Exciting times are on the horizon. I agree that this is the perfect time to be re-evaluating what you want, both personally and professionally. And one of the great things about what you're encountering now is that it sounds like you have the opportunity to lead where your career is going to go. You're in the driver's seat and can set the tone for this upcoming opportunity - including ground rules. While it will be a challenge to take on this new role and additional responsibilities I have faith in you that you can do it, that you'll make it work, and that you'll continue to grow in the journey as both a mom and a professional career woman. It will take a while to find the balance that you're concerned about - and that you and your family and your company need - but you'll get there.
I'm going to discuss the salary increase shortly (obviously). Tiki - when I first started working in the office, I was in charge of policies and procedures... the owner used to say to me "What if Suzie got hit by a bus and couldn't come in for months?" I told him that instead, let's pretend someone in the office wins the lotto.. because when he turned the reference on me, I would rather think of winning the lotto than being hit by a bus and not being able to come into work
I'm obsessive about policies and procedures.

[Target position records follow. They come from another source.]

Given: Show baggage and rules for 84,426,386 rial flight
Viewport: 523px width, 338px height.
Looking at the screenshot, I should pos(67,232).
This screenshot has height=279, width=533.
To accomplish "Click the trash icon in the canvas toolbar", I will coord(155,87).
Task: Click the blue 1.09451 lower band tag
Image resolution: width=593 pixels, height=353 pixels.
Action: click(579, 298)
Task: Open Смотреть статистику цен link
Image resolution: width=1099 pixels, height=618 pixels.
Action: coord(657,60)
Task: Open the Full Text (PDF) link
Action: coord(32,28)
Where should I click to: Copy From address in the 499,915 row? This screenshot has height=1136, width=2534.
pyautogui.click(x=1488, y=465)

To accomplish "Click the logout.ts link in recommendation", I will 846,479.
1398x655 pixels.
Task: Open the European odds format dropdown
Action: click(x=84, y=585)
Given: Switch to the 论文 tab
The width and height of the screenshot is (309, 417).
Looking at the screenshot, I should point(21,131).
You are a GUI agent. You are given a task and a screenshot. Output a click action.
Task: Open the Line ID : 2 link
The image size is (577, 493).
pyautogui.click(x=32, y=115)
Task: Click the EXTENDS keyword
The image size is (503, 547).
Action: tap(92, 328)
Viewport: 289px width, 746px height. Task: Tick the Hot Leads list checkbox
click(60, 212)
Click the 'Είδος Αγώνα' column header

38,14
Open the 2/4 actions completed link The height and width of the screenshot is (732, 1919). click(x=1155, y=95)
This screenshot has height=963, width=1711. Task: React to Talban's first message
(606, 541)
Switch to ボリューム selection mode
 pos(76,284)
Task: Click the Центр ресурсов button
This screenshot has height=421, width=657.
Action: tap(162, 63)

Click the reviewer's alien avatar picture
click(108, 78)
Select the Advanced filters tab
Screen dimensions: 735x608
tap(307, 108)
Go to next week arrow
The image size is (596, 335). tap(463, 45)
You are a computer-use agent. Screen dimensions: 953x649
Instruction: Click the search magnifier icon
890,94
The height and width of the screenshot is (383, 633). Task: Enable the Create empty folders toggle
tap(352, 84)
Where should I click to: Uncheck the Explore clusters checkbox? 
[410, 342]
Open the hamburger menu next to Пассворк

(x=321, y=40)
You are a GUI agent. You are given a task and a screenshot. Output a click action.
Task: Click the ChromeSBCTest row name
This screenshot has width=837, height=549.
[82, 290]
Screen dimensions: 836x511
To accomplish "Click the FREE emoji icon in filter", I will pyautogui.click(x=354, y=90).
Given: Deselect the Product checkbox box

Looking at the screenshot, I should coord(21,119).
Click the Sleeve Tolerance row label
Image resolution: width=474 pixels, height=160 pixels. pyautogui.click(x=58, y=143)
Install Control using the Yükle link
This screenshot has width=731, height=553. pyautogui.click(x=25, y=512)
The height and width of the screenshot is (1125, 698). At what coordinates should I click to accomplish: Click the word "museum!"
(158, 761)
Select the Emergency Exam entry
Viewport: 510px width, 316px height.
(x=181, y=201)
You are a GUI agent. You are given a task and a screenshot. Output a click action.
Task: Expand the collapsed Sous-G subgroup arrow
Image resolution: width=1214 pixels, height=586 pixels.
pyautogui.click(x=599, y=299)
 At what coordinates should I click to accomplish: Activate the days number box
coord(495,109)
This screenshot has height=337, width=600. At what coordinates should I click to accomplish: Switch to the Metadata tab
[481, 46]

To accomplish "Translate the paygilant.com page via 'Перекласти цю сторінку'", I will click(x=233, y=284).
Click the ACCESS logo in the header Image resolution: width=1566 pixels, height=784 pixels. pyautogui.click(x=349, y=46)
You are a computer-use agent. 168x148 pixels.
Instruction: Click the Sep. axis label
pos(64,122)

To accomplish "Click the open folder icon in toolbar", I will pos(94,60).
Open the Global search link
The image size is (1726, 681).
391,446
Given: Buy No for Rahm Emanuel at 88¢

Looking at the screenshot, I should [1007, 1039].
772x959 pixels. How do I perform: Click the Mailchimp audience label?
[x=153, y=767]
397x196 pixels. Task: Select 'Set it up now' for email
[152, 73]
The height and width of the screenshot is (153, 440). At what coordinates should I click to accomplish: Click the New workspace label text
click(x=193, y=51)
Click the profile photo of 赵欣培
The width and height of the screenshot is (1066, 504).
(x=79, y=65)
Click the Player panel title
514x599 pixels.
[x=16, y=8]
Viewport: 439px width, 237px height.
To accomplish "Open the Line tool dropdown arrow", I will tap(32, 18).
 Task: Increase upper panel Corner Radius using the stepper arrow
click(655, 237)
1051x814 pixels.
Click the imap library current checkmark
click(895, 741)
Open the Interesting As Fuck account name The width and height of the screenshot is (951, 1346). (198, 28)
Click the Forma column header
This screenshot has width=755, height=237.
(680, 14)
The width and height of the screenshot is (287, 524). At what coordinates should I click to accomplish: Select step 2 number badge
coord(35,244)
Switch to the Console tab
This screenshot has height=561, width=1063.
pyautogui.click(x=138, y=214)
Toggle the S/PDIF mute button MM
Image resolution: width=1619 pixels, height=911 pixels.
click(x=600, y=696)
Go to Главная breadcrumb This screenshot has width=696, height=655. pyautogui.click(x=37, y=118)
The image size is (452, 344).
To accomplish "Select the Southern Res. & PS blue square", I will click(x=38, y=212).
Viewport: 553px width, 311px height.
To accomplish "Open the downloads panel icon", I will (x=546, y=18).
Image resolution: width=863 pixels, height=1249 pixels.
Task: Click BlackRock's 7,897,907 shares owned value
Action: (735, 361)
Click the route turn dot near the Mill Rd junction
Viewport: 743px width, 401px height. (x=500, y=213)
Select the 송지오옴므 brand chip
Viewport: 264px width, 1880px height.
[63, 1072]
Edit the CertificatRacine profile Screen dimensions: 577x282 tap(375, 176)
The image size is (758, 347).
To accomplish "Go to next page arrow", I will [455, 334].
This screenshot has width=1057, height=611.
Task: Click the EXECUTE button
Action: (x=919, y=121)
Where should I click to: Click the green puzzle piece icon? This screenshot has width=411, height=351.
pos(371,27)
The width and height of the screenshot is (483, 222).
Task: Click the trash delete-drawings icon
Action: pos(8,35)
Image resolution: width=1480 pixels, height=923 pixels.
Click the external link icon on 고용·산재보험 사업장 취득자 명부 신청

Every role has a binder with their jobs documented. I took over this position with no one to train me, no idea what needed to be done, and documented everything. Thank goodness. I was able to navigate maternity leave, and I know that the clinic can run well when I'm out sick (last week was a perfect example).
Thank you so much for the responses. I just need to keep reminding myself what's most important, and that if it doesn't get done by me, it can either be done by someone else or it can wait until tomorrow. In the end, I know this whole thing is a good thing.
ooh, something I'm totally going to sit and chew on. Maybe this solves a couple of things... salary (just keep it the same but work 4 days) and allows me to really be here when I'm here and at home when I'm at home... TY!
Yeah, then you have at least one day of just mommy time with your daughter!
You already got great advice on the work angle so I've got nothing to add there. As far as the mom and home part, if Jenna's in daycare now would/could you consider a nanny or nanny share. A nanny would give you way more flexibility in your hours and if Jenna is sick you don't have to miss work. Also when I took on a major job last time I looked at my increased salary like this, fun part, savings part, retirement part, goals part and sanity part. For my sanity part I hired a housecleaner. For me I was lucky enough that you can just place an ad at Chico State and, then at least, $10 got you your pick of everyone. For $20 a week I had someone come in two days, they got paid for the job so I didn't care how long it took them and one day they deep cleaned, bathroom, kitchen and swept and mopped the hardwoods. The other day they just picked up and swept and mopped. Best money I ever spent!
Whatever it is that makes your home life easier ear mark some of that money for that. I know it's hard not to feel like it should all go for "important" things but what can be more important than your sanity and time with Jenna and DH.